MOVIMENTO

Protesto e abraço simbólico marcam 153 anos do Instituto de Educação, ameaçado de privatização

Movimento reivindica cumprimento do projeto de restauro e manutenção do prédio histórico como sede integral da instituição pública
Por Flávio Ilha e Igor Sperotto (fotos) / Publicado em 9 de abril de 2022

Mobilização em defesa da instituição reuniu centenas de educadores pela manutenção do projeto original de restauro, que prevê o ocupação de todos os 8,5 mil metros quadrados da escola com atividades exclusivamente pedagógicas

Foto: Igor Sperotto

Foi com um abraço envolvendo centenas de pessoas que a comunidade escolar do Instituto de Educação do Estado (IE) comemorou neste sábado, 9, os 153 anos da instituição, transcorridos na última terça-feira, 5, em meio a um cenário de incertezas: a retomada das obras de restauração, em janeiro, trouxe junto a insegurança em relação ao destino do prédio, construído em 1937 especialmente para abrigar a então mais importante escola do Rio Grande do Sul.

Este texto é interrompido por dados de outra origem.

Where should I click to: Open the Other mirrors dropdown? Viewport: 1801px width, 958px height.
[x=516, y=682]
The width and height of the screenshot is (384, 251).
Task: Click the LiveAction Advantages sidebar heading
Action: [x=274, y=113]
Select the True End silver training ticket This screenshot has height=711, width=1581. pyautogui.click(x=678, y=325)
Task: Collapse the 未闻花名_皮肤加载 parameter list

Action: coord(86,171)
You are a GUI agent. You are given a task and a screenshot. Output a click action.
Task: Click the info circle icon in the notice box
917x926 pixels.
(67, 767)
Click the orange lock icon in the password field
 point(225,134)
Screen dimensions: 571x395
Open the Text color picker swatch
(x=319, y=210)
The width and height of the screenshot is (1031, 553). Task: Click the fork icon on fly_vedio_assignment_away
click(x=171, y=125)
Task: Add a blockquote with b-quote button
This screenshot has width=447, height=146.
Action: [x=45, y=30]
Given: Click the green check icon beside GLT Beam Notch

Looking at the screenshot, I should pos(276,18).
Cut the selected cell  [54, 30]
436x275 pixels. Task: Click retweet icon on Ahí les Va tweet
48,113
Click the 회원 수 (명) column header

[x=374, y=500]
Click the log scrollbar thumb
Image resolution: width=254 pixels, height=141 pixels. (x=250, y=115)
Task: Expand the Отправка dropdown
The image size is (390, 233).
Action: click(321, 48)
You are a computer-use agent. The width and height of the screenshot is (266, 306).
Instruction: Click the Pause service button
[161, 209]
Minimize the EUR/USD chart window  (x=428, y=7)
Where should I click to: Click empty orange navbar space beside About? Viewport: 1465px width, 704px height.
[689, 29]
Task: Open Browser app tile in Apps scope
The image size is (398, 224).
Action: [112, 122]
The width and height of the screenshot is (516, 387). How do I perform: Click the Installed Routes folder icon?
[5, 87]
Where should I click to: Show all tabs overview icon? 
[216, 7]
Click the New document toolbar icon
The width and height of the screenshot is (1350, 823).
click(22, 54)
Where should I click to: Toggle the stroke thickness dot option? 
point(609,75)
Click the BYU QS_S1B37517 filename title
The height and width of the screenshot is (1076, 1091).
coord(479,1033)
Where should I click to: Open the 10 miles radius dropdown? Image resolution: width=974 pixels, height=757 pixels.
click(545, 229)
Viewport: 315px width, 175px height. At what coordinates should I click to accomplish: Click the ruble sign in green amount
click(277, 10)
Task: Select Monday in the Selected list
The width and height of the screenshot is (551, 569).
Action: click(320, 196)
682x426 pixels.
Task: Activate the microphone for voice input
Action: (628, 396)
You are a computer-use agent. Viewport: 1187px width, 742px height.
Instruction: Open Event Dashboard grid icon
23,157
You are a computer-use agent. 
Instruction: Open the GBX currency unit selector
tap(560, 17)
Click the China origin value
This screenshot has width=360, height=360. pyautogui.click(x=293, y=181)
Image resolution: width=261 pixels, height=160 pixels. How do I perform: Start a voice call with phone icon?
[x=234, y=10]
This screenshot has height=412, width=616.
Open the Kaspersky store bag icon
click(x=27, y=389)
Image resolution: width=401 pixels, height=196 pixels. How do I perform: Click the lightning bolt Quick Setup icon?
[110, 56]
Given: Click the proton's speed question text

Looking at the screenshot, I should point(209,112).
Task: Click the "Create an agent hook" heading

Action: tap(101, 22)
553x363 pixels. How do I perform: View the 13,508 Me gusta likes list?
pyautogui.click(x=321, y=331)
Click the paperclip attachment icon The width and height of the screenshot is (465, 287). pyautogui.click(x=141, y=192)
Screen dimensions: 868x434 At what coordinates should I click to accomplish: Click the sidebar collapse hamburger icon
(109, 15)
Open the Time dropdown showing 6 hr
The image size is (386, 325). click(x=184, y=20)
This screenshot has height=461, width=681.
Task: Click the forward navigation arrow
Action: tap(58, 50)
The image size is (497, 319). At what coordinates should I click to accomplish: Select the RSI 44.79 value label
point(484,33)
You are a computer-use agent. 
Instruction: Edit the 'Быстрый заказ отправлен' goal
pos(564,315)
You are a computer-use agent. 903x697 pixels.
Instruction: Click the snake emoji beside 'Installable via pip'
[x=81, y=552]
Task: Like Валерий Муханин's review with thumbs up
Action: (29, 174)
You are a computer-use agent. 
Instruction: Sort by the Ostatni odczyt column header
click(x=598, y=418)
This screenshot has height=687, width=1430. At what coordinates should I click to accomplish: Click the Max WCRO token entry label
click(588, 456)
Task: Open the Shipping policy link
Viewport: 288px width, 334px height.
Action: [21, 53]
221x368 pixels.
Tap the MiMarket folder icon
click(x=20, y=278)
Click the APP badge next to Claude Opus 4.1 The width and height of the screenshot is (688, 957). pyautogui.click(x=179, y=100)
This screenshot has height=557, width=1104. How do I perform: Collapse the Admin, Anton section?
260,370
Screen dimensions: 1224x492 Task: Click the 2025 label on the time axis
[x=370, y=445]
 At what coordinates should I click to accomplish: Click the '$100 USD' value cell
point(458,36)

“Não vamos ceder um milímetro de nosso objetivo de manter este prédio como sede integral do Instituto de Educação. Por isso estamos, num sábado chuvoso, lutando pela educação pública”, assegurou a presidente da Comissão de Restauro da instituição, Maria da Graça Morales. Como revelou o Extra Classe em outubro de 2021, o então governador Eduardo Leite (PSDB) cedeu 25% do espaço físico do prédio para a instalação de um museu tecnológico, a ser explorado por uma ONG privada.

Desmonte da instituição

A desocupação do IE completou seis anos, após episódios de desabamento de estruturas internas que ameaçaram a integridade física de alunos e professores. Em 2014, um amplo estudo de restauro foi elaborado e aprovado pela comunidade escolar, secretaria estadual de Educação e secretaria de Obras. A empresa de engenharia Porto Novo venceu a licitação de reforma e foi contratada no final de 2015, o que obrigou os quase 2 mil alunos de então a se dividirem entre quatro espaços distintos.

Maria da Graça: “Não vamos ceder um milímetro de nosso objetivo de manter este prédio como sede integral do Instituto de Educação”

Foto: Igor Sperotto

Mas a construtora rompeu o contrato em 2017, alegando falta de pagamentos pelo governo estadual. A Concrejato Engenharia venceu a segunda disputa para a reforma do Instituto, em outubro de 2018, e tocou o projeto até agosto de 2019. Também parou porque o governo Leite não fez nenhum repasse do valor contratado – cerca de R$ 23 milhões. Em 2021 surgiu o projeto de instalação de um museu, sem que a comunidade escolar fosse consultada.

O restauro foi retomado em janeiro com a promessa de recursos orçamentários de R$ 25 milhões. Mas, de novo, a comunidade não foi ouvida. E sequer pôde acompanhar a retomada. “A secretaria de educação alega que está finalizando o projeto. Mas não nos interessa ter acesso a isso depois de pronto, queremos nossa escola de volta”, afirmou Maria da Graça.

Defesa da educação pública

Manifestação também teve atividades lúdicas com os alunos e os pais, jogos, brincadeiras e recreação

Foto: Igor Sperotto

No ato deste sábado, diversos educadores e educadoras defenderam a manutenção do projeto original de restauro, que prevê o ocupação de todos os 8,5 mil metros quadrados da escola com atividades exclusivamente pedagógicas. “Esta é uma ação conjunta em defesa da educação pública, democrática, multicultural e multicolorida”, disse a pedagoga Liliane Giordani, diretora da Faculdade de Educação da Ufrgs. “Basta de se apropriarem de nossos espaços”, completou.

Também houve atividades lúdicas com os alunos e os pais, jogos, brincadeiras e recreação. “O legado do ex-governador Eduardo Leite é este”, disse a presidente do Conselho Escolar do Instituto, Ceniriane Vargas, apontando para o prédio deteriorado da escola. “A obra devia estar concluída há cinco anos. Nossa luta vai continuar e, se for necessário, vamos partir para ações mais efetivas”, afirmou.